→ TRY IT
Every line from the one with "Where should I click to: Click the empty" through the final line of the entries below should be returned exactly; leave out all other lines.

→ GIVEN RECORDS
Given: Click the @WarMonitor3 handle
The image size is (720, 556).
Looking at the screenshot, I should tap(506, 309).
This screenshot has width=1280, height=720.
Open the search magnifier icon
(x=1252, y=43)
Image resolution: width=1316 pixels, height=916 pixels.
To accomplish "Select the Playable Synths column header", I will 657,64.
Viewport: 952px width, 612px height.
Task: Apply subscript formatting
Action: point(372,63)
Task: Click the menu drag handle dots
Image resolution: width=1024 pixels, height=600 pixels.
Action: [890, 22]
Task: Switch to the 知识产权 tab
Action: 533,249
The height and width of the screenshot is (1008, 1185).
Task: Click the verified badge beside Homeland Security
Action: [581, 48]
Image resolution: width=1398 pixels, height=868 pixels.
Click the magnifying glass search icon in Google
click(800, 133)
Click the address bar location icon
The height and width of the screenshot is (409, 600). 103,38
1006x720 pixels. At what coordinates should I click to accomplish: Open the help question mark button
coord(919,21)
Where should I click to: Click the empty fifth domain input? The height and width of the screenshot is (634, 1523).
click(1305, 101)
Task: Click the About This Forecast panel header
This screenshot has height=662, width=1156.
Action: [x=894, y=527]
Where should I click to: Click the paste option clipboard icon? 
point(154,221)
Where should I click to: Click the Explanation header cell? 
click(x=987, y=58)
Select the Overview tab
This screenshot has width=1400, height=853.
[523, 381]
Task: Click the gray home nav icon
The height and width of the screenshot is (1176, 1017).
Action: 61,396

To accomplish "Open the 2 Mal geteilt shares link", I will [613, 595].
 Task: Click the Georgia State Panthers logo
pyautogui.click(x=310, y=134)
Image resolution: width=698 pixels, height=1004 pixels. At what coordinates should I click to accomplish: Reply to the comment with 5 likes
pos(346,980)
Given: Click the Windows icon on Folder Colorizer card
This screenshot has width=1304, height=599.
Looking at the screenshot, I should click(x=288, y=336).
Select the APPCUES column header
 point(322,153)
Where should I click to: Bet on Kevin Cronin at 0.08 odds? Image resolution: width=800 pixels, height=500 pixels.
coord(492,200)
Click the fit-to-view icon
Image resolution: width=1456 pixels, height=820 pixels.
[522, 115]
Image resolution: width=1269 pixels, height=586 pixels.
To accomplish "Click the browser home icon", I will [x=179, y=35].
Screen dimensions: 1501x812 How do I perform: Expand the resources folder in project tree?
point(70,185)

→ SOLUTION FOR THIS PROBLEM
Where should I click to: Click the empty fifth domain input? The height and width of the screenshot is (634, 1523).
click(1305, 101)
Task: Click the About This Forecast panel header
This screenshot has height=662, width=1156.
Action: [x=894, y=527]
Where should I click to: Click the paste option clipboard icon? 
point(154,221)
Where should I click to: Click the Explanation header cell? 
click(x=987, y=58)
Select the Overview tab
This screenshot has width=1400, height=853.
[523, 381]
Task: Click the gray home nav icon
The height and width of the screenshot is (1176, 1017).
Action: 61,396

To accomplish "Open the 2 Mal geteilt shares link", I will [613, 595].
 Task: Click the Georgia State Panthers logo
pyautogui.click(x=310, y=134)
Image resolution: width=698 pixels, height=1004 pixels. At what coordinates should I click to accomplish: Reply to the comment with 5 likes
pos(346,980)
Given: Click the Windows icon on Folder Colorizer card
This screenshot has width=1304, height=599.
Looking at the screenshot, I should click(x=288, y=336).
Select the APPCUES column header
 point(322,153)
Where should I click to: Bet on Kevin Cronin at 0.08 odds? Image resolution: width=800 pixels, height=500 pixels.
coord(492,200)
Click the fit-to-view icon
Image resolution: width=1456 pixels, height=820 pixels.
[522, 115]
Image resolution: width=1269 pixels, height=586 pixels.
To accomplish "Click the browser home icon", I will [x=179, y=35].
Screen dimensions: 1501x812 How do I perform: Expand the resources folder in project tree?
point(70,185)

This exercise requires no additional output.